Records contained in a dataset

========================

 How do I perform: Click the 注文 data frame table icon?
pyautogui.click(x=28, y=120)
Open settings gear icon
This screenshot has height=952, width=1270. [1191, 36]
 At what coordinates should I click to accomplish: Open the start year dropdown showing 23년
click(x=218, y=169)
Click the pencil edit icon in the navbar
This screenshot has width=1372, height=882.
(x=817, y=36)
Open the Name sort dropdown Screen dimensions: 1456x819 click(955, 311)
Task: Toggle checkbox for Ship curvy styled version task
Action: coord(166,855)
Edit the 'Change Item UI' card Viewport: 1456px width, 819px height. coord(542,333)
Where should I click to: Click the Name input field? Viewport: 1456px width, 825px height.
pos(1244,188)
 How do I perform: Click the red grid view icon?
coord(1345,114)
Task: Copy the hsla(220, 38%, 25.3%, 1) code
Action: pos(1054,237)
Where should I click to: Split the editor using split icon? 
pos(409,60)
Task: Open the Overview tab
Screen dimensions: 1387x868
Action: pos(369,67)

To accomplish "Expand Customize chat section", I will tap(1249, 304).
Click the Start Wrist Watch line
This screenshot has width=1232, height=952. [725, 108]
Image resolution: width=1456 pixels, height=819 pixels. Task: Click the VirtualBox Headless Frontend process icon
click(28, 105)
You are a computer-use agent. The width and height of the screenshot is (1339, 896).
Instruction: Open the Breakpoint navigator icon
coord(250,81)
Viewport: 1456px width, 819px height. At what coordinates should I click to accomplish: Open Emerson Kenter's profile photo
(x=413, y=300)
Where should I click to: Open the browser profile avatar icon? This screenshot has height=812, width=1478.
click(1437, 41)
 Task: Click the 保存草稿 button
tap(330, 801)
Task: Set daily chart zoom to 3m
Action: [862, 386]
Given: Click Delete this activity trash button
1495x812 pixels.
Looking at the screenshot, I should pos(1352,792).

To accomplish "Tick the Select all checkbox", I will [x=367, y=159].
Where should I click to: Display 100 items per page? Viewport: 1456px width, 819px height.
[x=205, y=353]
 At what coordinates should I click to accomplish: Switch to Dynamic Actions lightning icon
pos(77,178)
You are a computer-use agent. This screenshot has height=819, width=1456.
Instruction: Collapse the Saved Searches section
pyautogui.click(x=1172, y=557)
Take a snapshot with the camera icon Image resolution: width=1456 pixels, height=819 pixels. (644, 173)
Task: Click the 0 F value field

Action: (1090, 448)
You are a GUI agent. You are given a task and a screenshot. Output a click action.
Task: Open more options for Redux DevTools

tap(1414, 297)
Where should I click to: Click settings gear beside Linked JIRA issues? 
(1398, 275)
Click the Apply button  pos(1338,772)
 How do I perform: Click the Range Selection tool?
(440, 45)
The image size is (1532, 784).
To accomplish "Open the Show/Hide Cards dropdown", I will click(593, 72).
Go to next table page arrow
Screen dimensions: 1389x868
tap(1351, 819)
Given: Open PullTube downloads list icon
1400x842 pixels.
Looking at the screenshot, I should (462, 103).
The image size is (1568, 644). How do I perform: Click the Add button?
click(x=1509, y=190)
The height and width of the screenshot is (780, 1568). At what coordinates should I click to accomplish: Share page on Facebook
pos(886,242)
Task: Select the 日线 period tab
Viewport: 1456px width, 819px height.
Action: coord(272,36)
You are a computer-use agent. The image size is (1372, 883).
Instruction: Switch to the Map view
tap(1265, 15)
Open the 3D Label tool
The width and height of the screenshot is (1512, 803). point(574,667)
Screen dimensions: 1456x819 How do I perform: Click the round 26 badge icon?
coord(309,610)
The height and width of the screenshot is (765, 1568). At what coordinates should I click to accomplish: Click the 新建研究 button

========================

Exercise objective: From the very first line of the data through the line with "Edit the 'Change" in it, please reproduce each line exactly and output nothing more.

Solution to the exercise:
 How do I perform: Click the 注文 data frame table icon?
pyautogui.click(x=28, y=120)
Open settings gear icon
This screenshot has height=952, width=1270. [1191, 36]
 At what coordinates should I click to accomplish: Open the start year dropdown showing 23년
click(x=218, y=169)
Click the pencil edit icon in the navbar
This screenshot has width=1372, height=882.
(x=817, y=36)
Open the Name sort dropdown Screen dimensions: 1456x819 click(955, 311)
Task: Toggle checkbox for Ship curvy styled version task
Action: coord(166,855)
Edit the 'Change Item UI' card Viewport: 1456px width, 819px height. coord(542,333)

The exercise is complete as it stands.